=== Section Start ===

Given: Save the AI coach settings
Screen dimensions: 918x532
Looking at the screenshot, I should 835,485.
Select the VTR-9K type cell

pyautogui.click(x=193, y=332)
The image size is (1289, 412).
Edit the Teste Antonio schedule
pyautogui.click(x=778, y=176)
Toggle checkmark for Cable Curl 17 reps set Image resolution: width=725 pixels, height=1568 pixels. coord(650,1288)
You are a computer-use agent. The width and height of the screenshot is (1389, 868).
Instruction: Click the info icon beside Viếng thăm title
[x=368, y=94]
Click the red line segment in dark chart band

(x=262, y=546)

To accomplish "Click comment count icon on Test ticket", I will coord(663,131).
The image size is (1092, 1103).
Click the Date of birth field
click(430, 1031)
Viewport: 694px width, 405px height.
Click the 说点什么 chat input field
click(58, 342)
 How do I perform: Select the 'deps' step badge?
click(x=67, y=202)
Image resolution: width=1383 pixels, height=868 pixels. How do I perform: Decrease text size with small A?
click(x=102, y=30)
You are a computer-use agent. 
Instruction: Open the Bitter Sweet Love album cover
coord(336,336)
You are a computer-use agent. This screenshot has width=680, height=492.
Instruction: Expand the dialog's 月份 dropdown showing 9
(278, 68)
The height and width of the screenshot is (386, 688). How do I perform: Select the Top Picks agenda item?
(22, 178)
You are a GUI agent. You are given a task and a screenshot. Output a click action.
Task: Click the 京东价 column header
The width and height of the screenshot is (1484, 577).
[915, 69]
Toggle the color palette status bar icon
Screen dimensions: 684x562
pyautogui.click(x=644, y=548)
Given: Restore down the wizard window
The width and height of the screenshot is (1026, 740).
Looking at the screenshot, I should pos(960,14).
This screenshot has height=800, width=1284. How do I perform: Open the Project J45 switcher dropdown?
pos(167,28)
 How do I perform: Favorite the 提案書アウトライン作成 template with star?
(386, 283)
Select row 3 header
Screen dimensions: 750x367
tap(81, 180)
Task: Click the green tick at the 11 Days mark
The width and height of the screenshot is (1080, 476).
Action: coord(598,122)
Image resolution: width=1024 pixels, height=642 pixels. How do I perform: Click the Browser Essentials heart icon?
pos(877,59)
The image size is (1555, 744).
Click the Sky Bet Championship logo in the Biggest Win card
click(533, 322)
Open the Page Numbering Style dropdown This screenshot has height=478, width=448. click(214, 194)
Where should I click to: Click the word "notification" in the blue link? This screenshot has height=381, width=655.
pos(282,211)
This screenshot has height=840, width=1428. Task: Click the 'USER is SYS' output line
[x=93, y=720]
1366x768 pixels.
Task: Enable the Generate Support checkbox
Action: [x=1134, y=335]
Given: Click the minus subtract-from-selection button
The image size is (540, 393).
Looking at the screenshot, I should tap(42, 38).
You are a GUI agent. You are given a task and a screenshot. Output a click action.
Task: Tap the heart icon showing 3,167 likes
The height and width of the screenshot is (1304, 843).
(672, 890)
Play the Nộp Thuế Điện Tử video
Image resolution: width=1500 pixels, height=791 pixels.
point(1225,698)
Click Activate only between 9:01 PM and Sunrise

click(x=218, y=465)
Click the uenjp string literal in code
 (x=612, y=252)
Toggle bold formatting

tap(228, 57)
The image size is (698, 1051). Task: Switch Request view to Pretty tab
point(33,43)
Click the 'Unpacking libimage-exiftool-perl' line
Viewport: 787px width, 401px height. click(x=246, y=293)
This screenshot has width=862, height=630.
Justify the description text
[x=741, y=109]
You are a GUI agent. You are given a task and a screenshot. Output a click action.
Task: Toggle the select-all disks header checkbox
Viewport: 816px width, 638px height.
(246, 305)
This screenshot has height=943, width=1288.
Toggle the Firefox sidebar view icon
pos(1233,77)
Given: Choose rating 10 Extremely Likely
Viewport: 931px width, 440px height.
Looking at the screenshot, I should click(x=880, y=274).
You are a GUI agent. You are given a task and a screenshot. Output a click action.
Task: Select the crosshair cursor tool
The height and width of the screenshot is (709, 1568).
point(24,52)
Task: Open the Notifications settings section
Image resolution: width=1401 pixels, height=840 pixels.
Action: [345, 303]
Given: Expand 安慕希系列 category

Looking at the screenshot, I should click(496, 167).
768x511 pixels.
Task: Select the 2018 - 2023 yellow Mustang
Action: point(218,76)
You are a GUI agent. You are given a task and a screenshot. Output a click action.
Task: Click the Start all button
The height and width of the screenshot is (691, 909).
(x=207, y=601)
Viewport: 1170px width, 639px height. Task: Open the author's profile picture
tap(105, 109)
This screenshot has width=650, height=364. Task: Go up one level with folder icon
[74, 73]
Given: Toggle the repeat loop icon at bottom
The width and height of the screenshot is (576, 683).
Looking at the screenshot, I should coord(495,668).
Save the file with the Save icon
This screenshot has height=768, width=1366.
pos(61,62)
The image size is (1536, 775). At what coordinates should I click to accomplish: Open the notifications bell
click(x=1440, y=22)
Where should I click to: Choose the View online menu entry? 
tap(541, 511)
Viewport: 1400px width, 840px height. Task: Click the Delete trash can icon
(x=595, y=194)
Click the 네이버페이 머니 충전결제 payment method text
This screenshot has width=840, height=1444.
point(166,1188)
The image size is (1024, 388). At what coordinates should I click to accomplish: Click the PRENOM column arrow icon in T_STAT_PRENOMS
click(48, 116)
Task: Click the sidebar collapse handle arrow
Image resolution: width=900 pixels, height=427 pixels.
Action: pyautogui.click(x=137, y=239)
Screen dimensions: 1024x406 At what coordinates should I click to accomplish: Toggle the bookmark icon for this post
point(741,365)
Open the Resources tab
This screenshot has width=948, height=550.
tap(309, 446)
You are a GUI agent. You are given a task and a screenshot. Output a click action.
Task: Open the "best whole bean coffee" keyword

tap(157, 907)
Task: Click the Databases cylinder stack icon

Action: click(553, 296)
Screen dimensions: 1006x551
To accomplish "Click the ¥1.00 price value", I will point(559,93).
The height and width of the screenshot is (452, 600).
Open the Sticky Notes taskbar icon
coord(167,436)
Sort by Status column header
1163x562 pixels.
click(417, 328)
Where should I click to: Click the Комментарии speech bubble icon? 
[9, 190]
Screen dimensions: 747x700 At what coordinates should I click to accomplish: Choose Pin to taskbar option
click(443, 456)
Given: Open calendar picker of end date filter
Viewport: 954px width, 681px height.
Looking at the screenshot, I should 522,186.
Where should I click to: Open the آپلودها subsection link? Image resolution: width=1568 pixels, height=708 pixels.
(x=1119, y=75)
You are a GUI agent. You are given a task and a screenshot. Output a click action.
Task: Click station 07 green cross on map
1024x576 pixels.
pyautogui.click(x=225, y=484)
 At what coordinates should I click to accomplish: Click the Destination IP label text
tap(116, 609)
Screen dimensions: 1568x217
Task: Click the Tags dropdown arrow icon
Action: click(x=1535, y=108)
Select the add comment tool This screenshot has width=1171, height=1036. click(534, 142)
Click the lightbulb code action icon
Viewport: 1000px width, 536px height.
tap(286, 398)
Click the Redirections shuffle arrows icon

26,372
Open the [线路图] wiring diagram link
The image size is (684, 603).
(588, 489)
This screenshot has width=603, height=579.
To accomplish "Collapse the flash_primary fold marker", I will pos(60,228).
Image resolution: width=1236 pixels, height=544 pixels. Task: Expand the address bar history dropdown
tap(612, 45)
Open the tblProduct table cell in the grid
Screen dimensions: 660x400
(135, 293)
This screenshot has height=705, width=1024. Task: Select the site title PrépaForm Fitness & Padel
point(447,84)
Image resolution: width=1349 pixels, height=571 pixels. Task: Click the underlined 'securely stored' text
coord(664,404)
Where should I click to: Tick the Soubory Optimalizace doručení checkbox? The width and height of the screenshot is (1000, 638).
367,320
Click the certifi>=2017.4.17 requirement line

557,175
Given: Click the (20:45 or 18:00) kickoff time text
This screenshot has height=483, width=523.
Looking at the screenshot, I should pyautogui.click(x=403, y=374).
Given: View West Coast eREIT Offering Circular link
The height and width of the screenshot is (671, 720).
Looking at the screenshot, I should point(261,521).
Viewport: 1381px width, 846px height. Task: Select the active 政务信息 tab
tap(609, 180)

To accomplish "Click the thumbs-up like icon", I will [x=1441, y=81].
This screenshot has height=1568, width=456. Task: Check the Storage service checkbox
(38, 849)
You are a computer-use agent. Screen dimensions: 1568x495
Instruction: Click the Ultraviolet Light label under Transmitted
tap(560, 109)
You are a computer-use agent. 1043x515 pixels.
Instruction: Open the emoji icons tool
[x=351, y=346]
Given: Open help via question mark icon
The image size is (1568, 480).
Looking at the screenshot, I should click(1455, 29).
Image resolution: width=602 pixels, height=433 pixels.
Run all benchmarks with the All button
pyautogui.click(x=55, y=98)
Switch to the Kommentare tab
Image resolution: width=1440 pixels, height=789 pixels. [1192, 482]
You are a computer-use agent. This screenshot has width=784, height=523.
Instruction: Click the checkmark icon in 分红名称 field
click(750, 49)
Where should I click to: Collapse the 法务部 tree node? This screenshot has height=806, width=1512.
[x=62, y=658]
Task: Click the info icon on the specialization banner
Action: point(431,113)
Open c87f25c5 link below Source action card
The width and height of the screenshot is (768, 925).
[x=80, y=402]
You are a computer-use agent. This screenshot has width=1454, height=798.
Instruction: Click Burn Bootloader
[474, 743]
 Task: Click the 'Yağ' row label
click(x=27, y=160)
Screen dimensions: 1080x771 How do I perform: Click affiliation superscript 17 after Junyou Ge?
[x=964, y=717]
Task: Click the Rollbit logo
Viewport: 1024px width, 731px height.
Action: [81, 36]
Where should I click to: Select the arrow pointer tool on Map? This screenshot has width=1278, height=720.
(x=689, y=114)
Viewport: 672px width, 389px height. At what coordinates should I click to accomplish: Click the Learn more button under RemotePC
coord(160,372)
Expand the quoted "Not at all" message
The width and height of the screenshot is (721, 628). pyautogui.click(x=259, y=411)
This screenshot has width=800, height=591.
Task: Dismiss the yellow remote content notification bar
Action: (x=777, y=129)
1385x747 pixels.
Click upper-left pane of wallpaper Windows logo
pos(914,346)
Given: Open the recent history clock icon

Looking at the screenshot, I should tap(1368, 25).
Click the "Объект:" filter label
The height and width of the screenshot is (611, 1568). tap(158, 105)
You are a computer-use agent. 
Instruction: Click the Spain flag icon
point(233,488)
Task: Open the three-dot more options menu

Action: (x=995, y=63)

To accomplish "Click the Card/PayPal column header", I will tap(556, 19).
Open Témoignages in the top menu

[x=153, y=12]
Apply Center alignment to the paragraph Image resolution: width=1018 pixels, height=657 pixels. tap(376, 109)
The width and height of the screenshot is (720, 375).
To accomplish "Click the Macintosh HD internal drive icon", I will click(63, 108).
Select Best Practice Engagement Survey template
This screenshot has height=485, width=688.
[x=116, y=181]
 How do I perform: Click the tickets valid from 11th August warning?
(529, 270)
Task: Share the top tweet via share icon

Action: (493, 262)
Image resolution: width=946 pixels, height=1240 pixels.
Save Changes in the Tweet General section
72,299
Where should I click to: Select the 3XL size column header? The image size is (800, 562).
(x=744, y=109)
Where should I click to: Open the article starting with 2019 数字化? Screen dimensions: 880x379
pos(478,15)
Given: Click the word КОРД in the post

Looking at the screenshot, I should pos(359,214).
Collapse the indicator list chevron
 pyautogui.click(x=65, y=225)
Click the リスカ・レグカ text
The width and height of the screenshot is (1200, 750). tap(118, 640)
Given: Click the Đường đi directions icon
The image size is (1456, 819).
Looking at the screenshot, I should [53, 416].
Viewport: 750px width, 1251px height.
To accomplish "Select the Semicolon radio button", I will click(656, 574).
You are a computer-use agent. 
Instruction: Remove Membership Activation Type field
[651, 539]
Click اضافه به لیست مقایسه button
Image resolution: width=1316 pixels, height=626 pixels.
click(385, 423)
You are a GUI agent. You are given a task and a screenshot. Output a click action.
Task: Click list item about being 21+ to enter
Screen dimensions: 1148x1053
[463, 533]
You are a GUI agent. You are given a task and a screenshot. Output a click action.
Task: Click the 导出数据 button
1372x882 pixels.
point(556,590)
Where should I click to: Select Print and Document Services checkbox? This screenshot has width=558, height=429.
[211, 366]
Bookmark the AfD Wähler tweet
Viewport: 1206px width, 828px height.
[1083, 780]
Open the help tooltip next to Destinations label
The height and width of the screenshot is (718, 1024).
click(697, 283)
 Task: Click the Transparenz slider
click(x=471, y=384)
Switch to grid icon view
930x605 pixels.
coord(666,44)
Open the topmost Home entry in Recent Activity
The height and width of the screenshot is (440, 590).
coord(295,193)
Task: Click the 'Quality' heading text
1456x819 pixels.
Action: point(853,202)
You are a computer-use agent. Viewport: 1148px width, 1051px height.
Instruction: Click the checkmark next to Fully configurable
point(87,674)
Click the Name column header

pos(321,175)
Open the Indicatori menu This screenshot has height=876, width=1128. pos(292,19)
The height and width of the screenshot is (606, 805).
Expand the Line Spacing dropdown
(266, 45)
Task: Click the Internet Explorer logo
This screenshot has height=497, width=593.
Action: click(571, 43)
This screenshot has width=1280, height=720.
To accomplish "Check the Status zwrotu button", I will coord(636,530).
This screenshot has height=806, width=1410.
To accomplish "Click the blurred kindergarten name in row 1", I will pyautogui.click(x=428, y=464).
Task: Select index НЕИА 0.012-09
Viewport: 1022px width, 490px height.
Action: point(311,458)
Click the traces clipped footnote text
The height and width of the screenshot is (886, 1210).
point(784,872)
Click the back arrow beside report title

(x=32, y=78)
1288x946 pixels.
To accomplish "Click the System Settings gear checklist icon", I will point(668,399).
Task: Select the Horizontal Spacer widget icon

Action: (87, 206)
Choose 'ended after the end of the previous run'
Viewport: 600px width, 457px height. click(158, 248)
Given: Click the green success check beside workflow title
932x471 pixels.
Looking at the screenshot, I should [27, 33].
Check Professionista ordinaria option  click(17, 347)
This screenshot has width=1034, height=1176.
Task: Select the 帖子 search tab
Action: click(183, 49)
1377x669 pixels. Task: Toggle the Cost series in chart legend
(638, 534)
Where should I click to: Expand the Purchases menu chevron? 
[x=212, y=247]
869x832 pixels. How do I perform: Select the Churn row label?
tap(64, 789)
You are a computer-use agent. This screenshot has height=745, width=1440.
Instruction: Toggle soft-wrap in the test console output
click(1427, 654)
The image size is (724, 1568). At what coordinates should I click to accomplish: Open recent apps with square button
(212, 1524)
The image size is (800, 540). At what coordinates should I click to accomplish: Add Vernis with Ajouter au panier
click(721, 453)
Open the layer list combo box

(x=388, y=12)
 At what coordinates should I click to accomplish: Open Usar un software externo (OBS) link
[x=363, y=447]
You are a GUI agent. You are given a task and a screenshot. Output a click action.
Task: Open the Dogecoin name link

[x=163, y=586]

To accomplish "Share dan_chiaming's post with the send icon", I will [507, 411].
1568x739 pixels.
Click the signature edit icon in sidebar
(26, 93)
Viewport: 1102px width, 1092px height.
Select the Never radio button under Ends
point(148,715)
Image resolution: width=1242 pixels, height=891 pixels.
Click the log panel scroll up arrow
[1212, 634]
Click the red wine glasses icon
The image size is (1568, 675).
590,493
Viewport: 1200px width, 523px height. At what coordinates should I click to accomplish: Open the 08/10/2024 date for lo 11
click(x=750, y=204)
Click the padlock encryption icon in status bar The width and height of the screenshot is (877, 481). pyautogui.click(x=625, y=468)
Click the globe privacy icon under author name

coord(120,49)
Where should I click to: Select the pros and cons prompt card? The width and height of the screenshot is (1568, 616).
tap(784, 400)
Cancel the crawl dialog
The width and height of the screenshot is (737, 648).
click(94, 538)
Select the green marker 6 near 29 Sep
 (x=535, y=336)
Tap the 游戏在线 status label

=== Section End ===

▸ **Directions**
What do the lines above say from the one containing "The height and width of the screenshot is (709, 1568)." down to the one containing "Open the Resources tab"? Return them exactly, both end lines included, and only them.

▸ **Reply**
The height and width of the screenshot is (709, 1568).
point(24,52)
Task: Open the Notifications settings section
Image resolution: width=1401 pixels, height=840 pixels.
Action: [345, 303]
Given: Expand 安慕希系列 category

Looking at the screenshot, I should click(496, 167).
768x511 pixels.
Task: Select the 2018 - 2023 yellow Mustang
Action: point(218,76)
You are a GUI agent. You are given a task and a screenshot. Output a click action.
Task: Click the Start all button
The height and width of the screenshot is (691, 909).
(x=207, y=601)
Viewport: 1170px width, 639px height. Task: Open the author's profile picture
tap(105, 109)
This screenshot has width=650, height=364. Task: Go up one level with folder icon
[74, 73]
Given: Toggle the repeat loop icon at bottom
The width and height of the screenshot is (576, 683).
Looking at the screenshot, I should coord(495,668).
Save the file with the Save icon
This screenshot has height=768, width=1366.
pos(61,62)
The image size is (1536, 775). At what coordinates should I click to accomplish: Open the notifications bell
click(x=1440, y=22)
Where should I click to: Choose the View online menu entry? 
tap(541, 511)
Viewport: 1400px width, 840px height. Task: Click the Delete trash can icon
(x=595, y=194)
Click the 네이버페이 머니 충전결제 payment method text
This screenshot has width=840, height=1444.
point(166,1188)
The image size is (1024, 388). At what coordinates should I click to accomplish: Click the PRENOM column arrow icon in T_STAT_PRENOMS
click(48, 116)
Task: Click the sidebar collapse handle arrow
Image resolution: width=900 pixels, height=427 pixels.
Action: pyautogui.click(x=137, y=239)
Screen dimensions: 1024x406 At what coordinates should I click to accomplish: Toggle the bookmark icon for this post
point(741,365)
Open the Resources tab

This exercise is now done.